──────── Verilen metin ────────

KÜRTLERİN STATÜ TALEBİNİ KABUL ETMEK ZORUNDASIN!

KÜRTLERİN STATÜ TALEBİNİ KABUL ETMEK ZORUNDASIN!

newroz25

Yeni bir bin yılın yeni bir yılına 16. senesine girerken hala coğrafyamızda ulusal ve dinsel sorunların insan öldürme gerekçesi yapıldığı ilkel bir dünya da kopamadığımızı da belirtmek gerek. Gezegen de ve yaşadığımız doğada bütün canlıların eşit birer varlık olduklarına hala inanmıyor ve kendi bencilliklerimiz için bir başkasını yok etme zalimliğini içimizde barındırıyorsak bu ilkel olduğumuzun göstergesidir de. Doğanın en Vahşi ve vampir yaratığı olarak insan yeryüzüne damgasını vurdu, ilkel komünal çağlardan sonra… Bir başka coğrafi şekilleniş, farklı ırk, farklı dil ve kültür, cins, renk, inanç, düşünüş ve canlı varlıkları kendimize düşman görüp toplu katliamlar, inkar ve imha planları uygulanıyorsa hala ilkel topluluklarız demektir! Bir başkalarını ötekileştirip, Üzerlerinde egemenlik kurmaya çalışıyorsak doğadışı varlık olmayı hedeflemiş ve evrenin sahibi olmaya çalışıyoruzdur. Toleranslı sınıf ve zümreler yaratarak gezegeni ve evreni denetim altına almaya çalışıyoruz demektir. İnsan kendisini evrenin efendisi ilan edemez, doğanın en güçlüsü görerek ezen insan barbarizmini bir sistem olarak inşaa etmemelidir.

──────── Veri bloğu ────────

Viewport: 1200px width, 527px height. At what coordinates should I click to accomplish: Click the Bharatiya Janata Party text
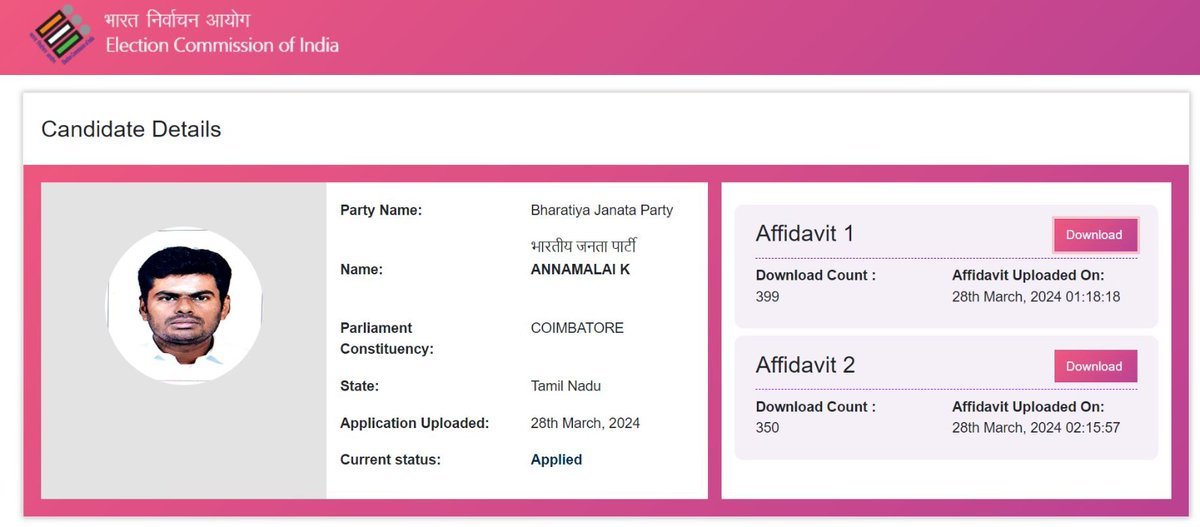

────────

• **Yazılı görevler**:
1) Kürtlerin statü talebini konu alan yazıya göre, hâlâ ilkel topluluklar olduğumuzu gösteren durum nedir? Bir ila üç cümleyle açıklayın.
2) Kürtlerin statü talebini konu alan yazıyı son cümlesinden sonra sürdürün.

• **Görev yanıtları**:
1) Yazıya göre farklı bir coğrafi şekillenişi, farklı ırkı, dili, kültürü, cinsi, rengi, inancı ve düşünüşü ya da canlı varlıkları kendimize düşman görüyorsak hâlâ ilkel topluluklarız demektir. Bu düşmanlıkla toplu katliamlar, inkâr ve imha planları uygulanması da bunun işaretidir. Ayrıca bütün canlıların eşit varlıklar olduğuna inanmamak ve bencilliğimiz için bir başkasını yok etme zalimliğini içimizde taşımak da ilkel olduğumuzu gösterir.

2)
En sonun da söylememiz gereken cümleyi önceden söylersek meseleyi daha iyi anlaşılır kılarız. Türk devleti nüfusu 25 milyon olan bir başka ulus üzerinde ki 100 yıllık hakimiyetini sona erdirip, Kürtlere bir Statü vermek zorunda! Yeryüzünün statüsüz en kalabalık ve en geniş halkı olarak Mezopotamya da binlerce yıldır yaşayan mağdur edilmiş bir ulus var. Bu ulusun varlığı ve geleceği güvence altına alınmazsa o bölgede adaletsizlik giderek büyür ve yerine istikrarsızlık boyutlanır.

Kürtlerin bölgede ki nüfusu 45 milyondur, bu da İran ve Türkiye’den sonra ki en kalabalık ulus demektir. 5 devletin sınırlarına hapse edildi.

100 yıl önceki parçalanma şimdi bütünleştirmeyle taçlandırılmalı.

Kürtlere Özerklik veya Federasyon Türk devletini korumanın en yakın ve yumuşak projesidir! Ortadoğu’da Kürtler Bağımsız olmadıkça rahat yok..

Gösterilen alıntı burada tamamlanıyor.